==== Trecho ====

Ensinar ciência, porém, ao meu ver, é mais fácil que ensinar arte. Arte é sutil. Arte é delicada e não se ensina no banco da escola. Arte se aprende na vida, no contato com o humano. Mas, para despertar o jovem estudante de medicina para seu lado arte, quero recomendar 3 livros. O primeiro deles, sobre o qual quero estender um pouco essa conversa, confesso que comecei a ler várias vezes e capitulei. Terminei durante a quarentena. E foi um enorme presente que ganhei nestes dias que jamais esquecerei. Trata-se de Médico de Homens e de Almas (Taylor Caldwell). Os outros 2, sobre os quais podemos até discutir em alguma ocasião, são A Biologia da Crença (Bruce Lipton) e O Fisico (Noah Gordon).

Pois bem, Médico de Homens e de Almas conta a história de Lucano, médico de origem grega, contemporâneo histórico de Jesus Cristo. Ele entrou para a história como Lucas, o evangelista, que escreveu os evangelhos bíblicos de Lucas e dos Atos dos Apóstolos. No livro, rico em detalhes da história da época de Jesus, como a dominação romana e as crenças e comportamentos dos Judeus daquele tempo, duas características de Lucas me chamaram muito a atenção, principalmente fazendo paralelo com meu exercício da medicina.

Primeiro, o livro descreve a luta de Lucas contra a morte de forma muito interessante. Ele tem uma espécie de revolta contra o fim inevitável e luta incansavelmente para combate-la. Esse exercício, que é de todo médico, principalmente daqueles que lidam com pacientes mais graves, deve nortear nossa atuação profissional, mas dentro de um equilíbrio que muitas vezes é difícil de manter. Por um lado, devemos perseguir com entusiasmo a cura e o alívio do sofrimento. De outro, sabemos que ela é tão inexorável como a vida e a pena para quem não aceitar quando ela bater à porta será a frustração e desilusão com essa profissão-arte-ciência.

Segundo, o livro descreve curas milagrosas de Lucas. Vários pacientes que tiveram resultados inesperados de seus tratamentos, levando-o até mesmo a questionar se seus diagnósticos estavam corretos. Aí esbarramos na crença em milagres, mas deixemos de lado a questão religiosa ou da sua existência ou não. Se ficou curioso, eu particularmente acredito muito neles, mas quero me fixar em outro aspecto,  que podemos comprovar na prática do dia a dia. Trata-se do efeito terapêutico do médico, do quanto a figura deste profissional é capaz de despertar no paciente sua energia de cura.

==== Amostras dos dados ====

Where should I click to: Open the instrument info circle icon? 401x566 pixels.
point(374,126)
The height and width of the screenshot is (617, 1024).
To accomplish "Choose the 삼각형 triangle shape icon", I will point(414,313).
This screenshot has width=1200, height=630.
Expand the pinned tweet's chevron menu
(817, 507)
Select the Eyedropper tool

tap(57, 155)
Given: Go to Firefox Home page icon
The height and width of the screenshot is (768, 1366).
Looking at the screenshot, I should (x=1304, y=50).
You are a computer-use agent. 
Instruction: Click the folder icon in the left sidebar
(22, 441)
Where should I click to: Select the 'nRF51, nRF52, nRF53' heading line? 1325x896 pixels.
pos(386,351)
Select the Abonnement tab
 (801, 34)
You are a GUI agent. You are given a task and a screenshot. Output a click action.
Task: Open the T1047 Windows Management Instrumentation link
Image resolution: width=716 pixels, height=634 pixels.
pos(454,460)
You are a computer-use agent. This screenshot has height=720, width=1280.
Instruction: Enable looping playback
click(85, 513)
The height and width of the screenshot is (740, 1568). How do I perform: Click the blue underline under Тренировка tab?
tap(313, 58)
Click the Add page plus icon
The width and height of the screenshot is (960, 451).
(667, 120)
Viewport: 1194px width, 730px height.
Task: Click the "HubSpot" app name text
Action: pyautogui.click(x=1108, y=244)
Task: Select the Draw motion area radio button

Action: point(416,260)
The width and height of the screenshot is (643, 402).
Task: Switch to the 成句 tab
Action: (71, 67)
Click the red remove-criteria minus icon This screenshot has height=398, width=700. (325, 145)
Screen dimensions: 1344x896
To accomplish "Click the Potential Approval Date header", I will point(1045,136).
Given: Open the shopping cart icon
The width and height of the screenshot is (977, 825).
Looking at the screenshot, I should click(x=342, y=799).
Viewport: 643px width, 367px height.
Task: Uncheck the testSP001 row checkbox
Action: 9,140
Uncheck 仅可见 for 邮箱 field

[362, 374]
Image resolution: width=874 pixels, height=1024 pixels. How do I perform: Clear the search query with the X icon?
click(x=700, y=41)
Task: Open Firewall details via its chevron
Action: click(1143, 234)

====

-- Requisitos do exercício --
a) Imprima a parte do trecho que vai de "Ensinar ciência, porém, ao" até "Fisico (Noah Gordon).", sem alterar nada.
b) Traduza para o inglês esta frase do trecho: "Arte é delicada e não se ensina no banco da escola."
c) Liste os títulos de todos os livros recomendados no trecho.

-- Respostas numeradas --
a)
Ensinar ciência, porém, ao meu ver, é mais fácil que ensinar arte. Arte é sutil. Arte é delicada e não se ensina no banco da escola. Arte se aprende na vida, no contato com o humano. Mas, para despertar o jovem estudante de medicina para seu lado arte, quero recomendar 3 livros. O primeiro deles, sobre o qual quero estender um pouco essa conversa, confesso que comecei a ler várias vezes e capitulei. Terminei durante a quarentena. E foi um enorme presente que ganhei nestes dias que jamais esquecerei. Trata-se de Médico de Homens e de Almas (Taylor Caldwell). Os outros 2, sobre os quais podemos até discutir em alguma ocasião, são A Biologia da Crença (Bruce Lipton) e O Fisico (Noah Gordon).

b) Art is delicate and is not taught at a school desk.

c)
Médico de Homens e de Almas
A Biologia da Crença
O Fisico